Un film de Ryōta Nakano, avec Kō Shibasaki, Joe Odagiri et Hikari Mitsushima
2h07 / Sortie le 6 mai 2026
Riko n’a pas vraiment de réaction lorsque cet inspecteur de police lui apprend le décès de son frère ainé. Au contraire, elle s’en réjouirait presque. Lui qu’elle voyait comme mythomane, flambeur et instable, l’amour n’a jamais régné entre eux. Devoir oblige, elle est contrainte néanmoins de s’occuper des obsèques et des démarches qui s’en suivent, aux côtés de son ex-femme et de ses deux jeunes enfants. Mais alors que tout le monde semblait avoir des comptes à régler avec le défunt, des choses remontent au contact de son passé. Et dans une réconciliation post-mortem, chacun se rend compte que le deuil sera plus lourd qu’ils ne l’auraient imaginé.
Dans une quelconque forme d’art, il est souvent difficile de faire cohabiter l’intérêt d’une histoire un tant soit peu originale à des sentiments et situations de la vie courante, fatalement plus banales. L’ennui comme l’exagération guettent toujours.

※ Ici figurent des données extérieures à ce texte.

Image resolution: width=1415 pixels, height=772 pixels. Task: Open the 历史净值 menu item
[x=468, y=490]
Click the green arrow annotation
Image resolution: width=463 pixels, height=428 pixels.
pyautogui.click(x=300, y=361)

Ici, l’équipe de Ryōta Nakano nous offre un objet de cinéma qui fusionne pleinement avec cet équilibre. En clair, cela faisait longtemps qu’un film ne nous avait pas autant chamboulé. D’une justesse chirurgicale, « Mon grand frère et moi » vient, par son propos, par ses acteurs talentueux, par son humanisme, vous chercher par les tripes. Une grande leçon d’écriture et de jeu.